Canadian National Railways U-1-f class locomotives were a class of twenty or Mountain type locomotives built by Montreal Locomotive Works in 1944. They were numbered 6060–6079 by CN and nicknamed "Bullet Nose Bettys" due to their distinctive cone-shape smokebox door cover.

==Construction history==
The order for these engines came during World War II when steel was of extreme value. The mountain type locomotive was a step down in size from the much more prevalent Northern Type (4-8-4). As a result of this the mountain type had less power but more speed and served well as a general purpose workhorse.

==Modifications==
Half the class had been converted to oil-firing by October 1944. This resulted in the 18-ton coal/11,700 impgal tender being exchanged for a 5,000 impgal oil/11,000 impgal water tender.

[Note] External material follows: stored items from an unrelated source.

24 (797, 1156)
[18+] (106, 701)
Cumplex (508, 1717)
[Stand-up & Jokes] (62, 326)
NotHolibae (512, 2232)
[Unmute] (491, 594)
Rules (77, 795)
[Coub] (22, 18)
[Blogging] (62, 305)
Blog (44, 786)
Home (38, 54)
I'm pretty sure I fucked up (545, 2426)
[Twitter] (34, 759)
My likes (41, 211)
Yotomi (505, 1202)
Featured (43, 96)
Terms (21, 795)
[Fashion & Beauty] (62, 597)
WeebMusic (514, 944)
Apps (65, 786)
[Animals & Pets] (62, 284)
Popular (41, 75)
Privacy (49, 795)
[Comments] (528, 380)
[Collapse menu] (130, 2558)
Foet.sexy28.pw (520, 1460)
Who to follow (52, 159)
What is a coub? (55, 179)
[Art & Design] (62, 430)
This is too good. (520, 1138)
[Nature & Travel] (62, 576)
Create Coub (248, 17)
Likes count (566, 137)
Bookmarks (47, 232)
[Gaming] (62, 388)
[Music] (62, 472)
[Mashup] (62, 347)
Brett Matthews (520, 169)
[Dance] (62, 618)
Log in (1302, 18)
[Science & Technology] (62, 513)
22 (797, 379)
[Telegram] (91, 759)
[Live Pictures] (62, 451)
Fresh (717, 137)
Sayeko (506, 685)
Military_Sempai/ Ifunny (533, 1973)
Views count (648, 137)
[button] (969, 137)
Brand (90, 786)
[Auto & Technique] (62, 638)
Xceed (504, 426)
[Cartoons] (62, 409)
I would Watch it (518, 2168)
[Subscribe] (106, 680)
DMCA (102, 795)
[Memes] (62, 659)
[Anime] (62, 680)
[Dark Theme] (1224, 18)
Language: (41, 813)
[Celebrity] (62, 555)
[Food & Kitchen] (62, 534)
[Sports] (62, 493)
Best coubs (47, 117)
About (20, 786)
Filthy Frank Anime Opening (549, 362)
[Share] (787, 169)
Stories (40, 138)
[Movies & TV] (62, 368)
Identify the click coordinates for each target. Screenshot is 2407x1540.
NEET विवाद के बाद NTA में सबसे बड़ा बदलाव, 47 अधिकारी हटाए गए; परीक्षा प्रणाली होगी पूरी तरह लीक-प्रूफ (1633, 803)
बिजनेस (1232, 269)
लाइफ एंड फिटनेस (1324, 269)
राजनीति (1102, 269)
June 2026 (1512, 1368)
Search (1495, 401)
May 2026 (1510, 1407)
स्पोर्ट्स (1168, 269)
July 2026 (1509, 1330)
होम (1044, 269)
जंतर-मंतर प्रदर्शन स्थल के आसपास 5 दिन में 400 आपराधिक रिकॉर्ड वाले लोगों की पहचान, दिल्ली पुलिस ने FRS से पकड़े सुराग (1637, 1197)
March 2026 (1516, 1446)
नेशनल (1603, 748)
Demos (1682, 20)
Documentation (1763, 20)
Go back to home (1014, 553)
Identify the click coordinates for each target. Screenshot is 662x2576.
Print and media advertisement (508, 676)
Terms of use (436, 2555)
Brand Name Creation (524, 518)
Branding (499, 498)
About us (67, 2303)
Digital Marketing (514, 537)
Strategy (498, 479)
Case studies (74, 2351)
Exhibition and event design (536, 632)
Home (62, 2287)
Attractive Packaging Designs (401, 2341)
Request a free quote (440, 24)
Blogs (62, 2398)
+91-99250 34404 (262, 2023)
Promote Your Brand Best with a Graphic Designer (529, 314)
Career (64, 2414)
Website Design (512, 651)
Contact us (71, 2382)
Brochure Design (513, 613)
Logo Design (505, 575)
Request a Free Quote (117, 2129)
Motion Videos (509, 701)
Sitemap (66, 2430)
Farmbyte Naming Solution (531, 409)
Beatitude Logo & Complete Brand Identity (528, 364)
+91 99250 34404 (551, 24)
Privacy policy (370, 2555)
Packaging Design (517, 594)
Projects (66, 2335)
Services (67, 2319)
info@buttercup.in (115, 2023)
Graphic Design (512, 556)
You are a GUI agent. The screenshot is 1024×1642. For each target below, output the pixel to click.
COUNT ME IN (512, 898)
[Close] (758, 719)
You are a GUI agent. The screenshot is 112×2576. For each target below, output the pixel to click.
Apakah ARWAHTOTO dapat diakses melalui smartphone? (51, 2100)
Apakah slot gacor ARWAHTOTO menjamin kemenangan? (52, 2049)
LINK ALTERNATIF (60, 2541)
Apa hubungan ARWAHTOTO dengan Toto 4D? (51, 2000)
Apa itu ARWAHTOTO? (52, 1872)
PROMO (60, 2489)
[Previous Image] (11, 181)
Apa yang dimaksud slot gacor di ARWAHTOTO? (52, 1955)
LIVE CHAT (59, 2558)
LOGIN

In later years several locomotives lost the distinctive cone-shaped smokebox door cover.

==Preservation==
Of the twenty locomotives that were built, only three remain in existence: 6060 owned by the Rocky Mountain Rail Society at the Alberta Prairie Railway, Stettler, Alberta; 6069 at Sarnia, Ontario; and 6077 at the Northern Ontario Railroad Museum, at Capreol, Ontario.

==6060's restoration and run to Expo 86==
In 1985 through to early 1986, Harry Home led efforts to restore CN 6060 and run it to Expo 86 in Vancouver. The 6060 was rebuilt in Jasper, Alberta, and was run under its own power to Vancouver for the "Cavalcade of Steam", an event which celebrated operational steam locomotives from around the world. 6060 arrived in Vancouver on the second-to-last day of the steam exhibit, and was welcomed by an extremely large crowd of people, happy to see the success of the restoration.